Problem statement -
Below are some records. Return exactly the lines from the one with "Open the See more ellipsis menu" to the one with "Enable Override default", and nothing else.

Collected data entries

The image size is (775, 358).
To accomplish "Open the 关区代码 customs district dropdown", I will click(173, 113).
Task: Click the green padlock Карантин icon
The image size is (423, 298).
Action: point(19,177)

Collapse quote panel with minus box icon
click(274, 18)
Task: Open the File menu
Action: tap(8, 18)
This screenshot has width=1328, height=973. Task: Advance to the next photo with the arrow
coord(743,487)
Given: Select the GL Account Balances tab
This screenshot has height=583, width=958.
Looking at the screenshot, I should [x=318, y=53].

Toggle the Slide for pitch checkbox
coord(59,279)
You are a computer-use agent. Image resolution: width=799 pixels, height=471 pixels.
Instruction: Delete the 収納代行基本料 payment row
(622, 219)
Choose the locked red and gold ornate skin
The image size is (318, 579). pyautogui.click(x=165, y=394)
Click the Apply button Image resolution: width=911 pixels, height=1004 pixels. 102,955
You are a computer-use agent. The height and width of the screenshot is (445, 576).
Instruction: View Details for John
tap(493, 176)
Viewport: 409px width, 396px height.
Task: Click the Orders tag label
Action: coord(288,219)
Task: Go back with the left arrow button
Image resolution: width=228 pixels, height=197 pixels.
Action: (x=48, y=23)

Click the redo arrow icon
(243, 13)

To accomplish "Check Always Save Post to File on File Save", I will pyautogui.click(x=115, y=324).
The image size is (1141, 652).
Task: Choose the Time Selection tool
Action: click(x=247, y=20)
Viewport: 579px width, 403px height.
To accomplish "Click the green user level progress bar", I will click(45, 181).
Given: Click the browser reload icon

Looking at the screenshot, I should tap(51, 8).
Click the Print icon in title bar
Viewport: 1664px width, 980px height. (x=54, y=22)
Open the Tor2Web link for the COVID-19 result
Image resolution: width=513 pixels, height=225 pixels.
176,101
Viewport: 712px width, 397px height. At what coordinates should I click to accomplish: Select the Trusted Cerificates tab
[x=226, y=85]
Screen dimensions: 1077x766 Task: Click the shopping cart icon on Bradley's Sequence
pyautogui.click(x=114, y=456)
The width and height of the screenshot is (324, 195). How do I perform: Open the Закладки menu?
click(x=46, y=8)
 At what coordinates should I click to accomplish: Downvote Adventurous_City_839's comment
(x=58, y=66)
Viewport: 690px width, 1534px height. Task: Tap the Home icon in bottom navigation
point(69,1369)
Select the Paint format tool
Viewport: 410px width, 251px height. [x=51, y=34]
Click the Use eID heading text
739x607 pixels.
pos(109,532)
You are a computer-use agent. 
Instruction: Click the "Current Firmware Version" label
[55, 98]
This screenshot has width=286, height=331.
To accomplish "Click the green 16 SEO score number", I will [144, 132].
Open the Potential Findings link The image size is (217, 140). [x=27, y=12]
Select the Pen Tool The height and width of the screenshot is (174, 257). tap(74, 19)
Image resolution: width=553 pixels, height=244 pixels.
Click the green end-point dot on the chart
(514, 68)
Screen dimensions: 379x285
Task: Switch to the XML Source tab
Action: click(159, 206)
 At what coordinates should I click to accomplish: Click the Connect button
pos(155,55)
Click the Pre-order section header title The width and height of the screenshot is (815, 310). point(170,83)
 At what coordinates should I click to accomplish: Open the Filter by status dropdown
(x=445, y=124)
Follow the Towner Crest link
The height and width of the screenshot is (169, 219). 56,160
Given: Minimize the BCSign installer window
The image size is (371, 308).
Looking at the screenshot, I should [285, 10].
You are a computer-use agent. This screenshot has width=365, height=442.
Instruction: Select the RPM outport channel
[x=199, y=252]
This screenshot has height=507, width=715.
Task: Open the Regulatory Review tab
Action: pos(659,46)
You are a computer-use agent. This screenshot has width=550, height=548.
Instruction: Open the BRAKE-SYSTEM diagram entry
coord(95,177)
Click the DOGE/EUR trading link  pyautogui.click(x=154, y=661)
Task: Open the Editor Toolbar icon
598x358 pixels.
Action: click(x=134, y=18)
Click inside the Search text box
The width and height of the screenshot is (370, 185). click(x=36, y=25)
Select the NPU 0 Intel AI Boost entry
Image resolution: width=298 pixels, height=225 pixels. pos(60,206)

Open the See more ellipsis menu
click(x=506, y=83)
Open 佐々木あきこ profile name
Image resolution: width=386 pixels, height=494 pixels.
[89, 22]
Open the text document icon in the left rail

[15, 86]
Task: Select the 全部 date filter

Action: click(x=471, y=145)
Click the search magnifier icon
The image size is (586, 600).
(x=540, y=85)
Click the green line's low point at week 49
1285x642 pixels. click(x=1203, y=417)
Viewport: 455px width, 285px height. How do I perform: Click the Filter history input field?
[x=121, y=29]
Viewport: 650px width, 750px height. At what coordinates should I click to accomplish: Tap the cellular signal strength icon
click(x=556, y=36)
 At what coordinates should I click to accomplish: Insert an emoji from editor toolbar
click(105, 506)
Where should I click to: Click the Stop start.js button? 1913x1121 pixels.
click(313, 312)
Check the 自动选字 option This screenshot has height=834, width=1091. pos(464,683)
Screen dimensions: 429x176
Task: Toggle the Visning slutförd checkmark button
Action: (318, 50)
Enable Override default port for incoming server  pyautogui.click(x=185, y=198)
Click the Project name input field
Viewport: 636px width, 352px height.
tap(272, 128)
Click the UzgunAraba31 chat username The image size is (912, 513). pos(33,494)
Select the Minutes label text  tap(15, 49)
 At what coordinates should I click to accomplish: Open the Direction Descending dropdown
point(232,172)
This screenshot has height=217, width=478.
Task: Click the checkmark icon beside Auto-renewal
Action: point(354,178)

Answer box -
Open the See more ellipsis menu
click(x=506, y=83)
Open 佐々木あきこ profile name
Image resolution: width=386 pixels, height=494 pixels.
[89, 22]
Open the text document icon in the left rail

[15, 86]
Task: Select the 全部 date filter

Action: click(x=471, y=145)
Click the search magnifier icon
The image size is (586, 600).
(x=540, y=85)
Click the green line's low point at week 49
1285x642 pixels. click(x=1203, y=417)
Viewport: 455px width, 285px height. How do I perform: Click the Filter history input field?
[x=121, y=29]
Viewport: 650px width, 750px height. At what coordinates should I click to accomplish: Tap the cellular signal strength icon
click(x=556, y=36)
 At what coordinates should I click to accomplish: Insert an emoji from editor toolbar
click(105, 506)
Where should I click to: Click the Stop start.js button? 1913x1121 pixels.
click(313, 312)
Check the 自动选字 option This screenshot has height=834, width=1091. pos(464,683)
Screen dimensions: 429x176
Task: Toggle the Visning slutförd checkmark button
Action: (318, 50)
Enable Override default port for incoming server  pyautogui.click(x=185, y=198)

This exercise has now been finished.